EDIT: I was asked to provide a reproducible example, but to do that I'd have to link SO to the entire project, since this is an issue of scale. Here's a toy version of what I'm doing for the sake of completeness. Just imagine there were large files describing hundreds of nouns, hundreds of verbs, and hundreds of syntactic structures.

sent(sent(VP, NP)) --> vp(VP), np(NP).
vp(vp(V)) --> v(V).
np(np(Qty, Noun)) --> qty(Qty), n(Noun).
scalar(scalar(3)) --> ["three"].
scalar(scalar(X)) --> [Y], { atom_number(Y, X) }.

qty(qty(Scalar)) --> scalar(Scalar).
v(v(eat)) --> ["eat"].
n(n(pie)) --> ["pie"].
2
Can you give a reproducible example? Like, the full code you run and the data you run it on? In principle, better indexing could help.The rule you have at the moment does indeed look slightly suspicios, but I wouldn't know what to measure.User9213
What kind of lists are your parsing? List of strings or atoms?false
Two responses before I even woke up, thank you both! User9213: I'll definitely be open-sourcing this project down the line, but at the moment the house is pretty messy and not quite ready for guests, so to speak. May I send you something when it does reach a better state? For now, indexing seems like a promising lead, thank you. false: Sorry, was loose with my terminology -- it's always lists of strings at the root level, I'm feeding in sentences that ["have", "been", "tokenized", "like ", "this", ":"]. These get converted into trees that contain atoms, like: vp(v(tokenize)).Erik G
Hi, open sourcing was not what I meant. Just give us, in the question, enough code and some example data so that we can run the code, then hopefully improve it, then compare to the original.User9213
No, it can be much better than what you are doing at the moment. I am currently writing the code for an answer. You should probably show the 30-word string that causes your predicate to take 3 minutes.User9213

2 Answers

5
votes

One aspect of your program that you might investigate is to make sure individual predicates succeed quickly and fail quickly. This is particularly useful to check for predicates that have many clauses.

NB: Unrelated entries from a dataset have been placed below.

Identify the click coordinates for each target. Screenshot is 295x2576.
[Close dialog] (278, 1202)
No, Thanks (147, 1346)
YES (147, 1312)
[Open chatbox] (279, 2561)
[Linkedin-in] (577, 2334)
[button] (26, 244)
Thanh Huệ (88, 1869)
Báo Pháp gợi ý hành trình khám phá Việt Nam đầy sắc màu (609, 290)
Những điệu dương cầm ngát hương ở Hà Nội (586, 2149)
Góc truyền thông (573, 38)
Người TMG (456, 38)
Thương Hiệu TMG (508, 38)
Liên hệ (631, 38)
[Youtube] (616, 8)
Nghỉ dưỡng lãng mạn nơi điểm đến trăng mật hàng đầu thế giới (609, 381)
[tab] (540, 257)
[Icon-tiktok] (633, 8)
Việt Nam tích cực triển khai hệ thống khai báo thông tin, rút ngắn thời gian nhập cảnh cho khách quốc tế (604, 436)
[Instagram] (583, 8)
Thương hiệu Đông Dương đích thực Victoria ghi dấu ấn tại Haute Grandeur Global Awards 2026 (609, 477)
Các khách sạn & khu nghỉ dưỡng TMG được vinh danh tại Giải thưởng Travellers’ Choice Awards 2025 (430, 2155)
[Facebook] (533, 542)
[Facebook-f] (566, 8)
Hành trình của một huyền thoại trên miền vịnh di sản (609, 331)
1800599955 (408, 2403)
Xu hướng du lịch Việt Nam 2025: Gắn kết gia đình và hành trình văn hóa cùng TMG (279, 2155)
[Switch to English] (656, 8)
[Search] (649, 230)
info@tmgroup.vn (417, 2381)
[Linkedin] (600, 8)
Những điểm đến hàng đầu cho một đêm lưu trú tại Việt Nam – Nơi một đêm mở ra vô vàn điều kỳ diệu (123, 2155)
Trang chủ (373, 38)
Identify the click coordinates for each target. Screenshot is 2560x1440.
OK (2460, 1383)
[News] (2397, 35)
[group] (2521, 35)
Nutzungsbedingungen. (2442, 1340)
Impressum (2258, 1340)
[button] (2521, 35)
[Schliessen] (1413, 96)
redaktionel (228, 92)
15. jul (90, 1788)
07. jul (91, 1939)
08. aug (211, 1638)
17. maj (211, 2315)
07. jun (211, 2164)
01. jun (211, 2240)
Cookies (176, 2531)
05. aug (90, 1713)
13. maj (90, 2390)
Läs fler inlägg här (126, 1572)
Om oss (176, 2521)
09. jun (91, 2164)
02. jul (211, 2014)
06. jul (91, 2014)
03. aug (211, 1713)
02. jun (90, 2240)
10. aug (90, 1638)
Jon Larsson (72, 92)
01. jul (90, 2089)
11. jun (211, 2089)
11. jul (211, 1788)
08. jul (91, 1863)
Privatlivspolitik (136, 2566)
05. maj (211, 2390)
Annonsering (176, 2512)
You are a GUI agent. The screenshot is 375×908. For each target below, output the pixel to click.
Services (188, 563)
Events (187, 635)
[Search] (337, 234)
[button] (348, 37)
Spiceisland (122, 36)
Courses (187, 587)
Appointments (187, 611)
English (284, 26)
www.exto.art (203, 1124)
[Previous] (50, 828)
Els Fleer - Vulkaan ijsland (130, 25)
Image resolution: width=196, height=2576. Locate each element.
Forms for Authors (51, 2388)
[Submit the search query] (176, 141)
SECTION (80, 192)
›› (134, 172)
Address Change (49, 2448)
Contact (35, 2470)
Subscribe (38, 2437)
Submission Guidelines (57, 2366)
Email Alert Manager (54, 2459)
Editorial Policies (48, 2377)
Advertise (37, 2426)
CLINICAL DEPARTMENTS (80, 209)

For instance, when scalar(X) is evaluated on a token that is not a scalar then the program will have to try 31 (by your last count) times before it can determine that scalar//1 fails. If the structure of your program is such that scalar(X) is checked against every token then this could be very expensive.

Further, if scalar(X) does happen to find that a token matches but a subsequent goal fails then it appears that your program will retry the scalar(X) until all of the scalar//1 clauses have been attempted.

The judicious use of cut (!) or if-then-else (C1->G1;C2->G2;G3) can provide a tremendous performance improvement. Or you can structure your predicates so that they rely on indexing to select the appropriate clause. E.g.:

scalar(scalar(N)) --> [Token], {scalar1(Token, scalar(N))}.

scalar1("3", scalar(3)) :- !.
scalar1(Y, scalar(X)) :- atom_number(Y, X).

This uses both cut and clause indexing (if the compiler provides it) with the scalar1/1 predicate.

EDIT: You should read R. A. O'Keefe's The Craft of Prolog. It is an excellent guide to the practical aspects of Prolog.

0
votes

Here's how I've tackled performance and optimization problems as a novice Prologer.

1.) Introduce timeouts to your application. I'm calling Prolog via the subprocess module in Python 3.6, and that allows you to set a timeout. As I've worked with my code base more, I've got a pretty good sense of how long a successful parse might take, and can assume anything taking longer is not going to work.

2.) Make use of the graphical profiler that's packaged in the swi-prolog IDE. This gives a lot more insight, as you can bounce around the call tree. I found it particularly helpful to sort predicates by the execution time of their children. Before I was thinking about it like pollution in a river. "Man, there's a lot of junk floating in here," I thought, not considering that upstream some factories were contributing a lot of that junk.

As for how to optimize a DCG without hurting the semantics & expressivity of one's grammar, I think that will have to be a question for another Stack Overflow. And as for my initial question, that's still an open one -- predicates that seem simple (to me) take quite a while.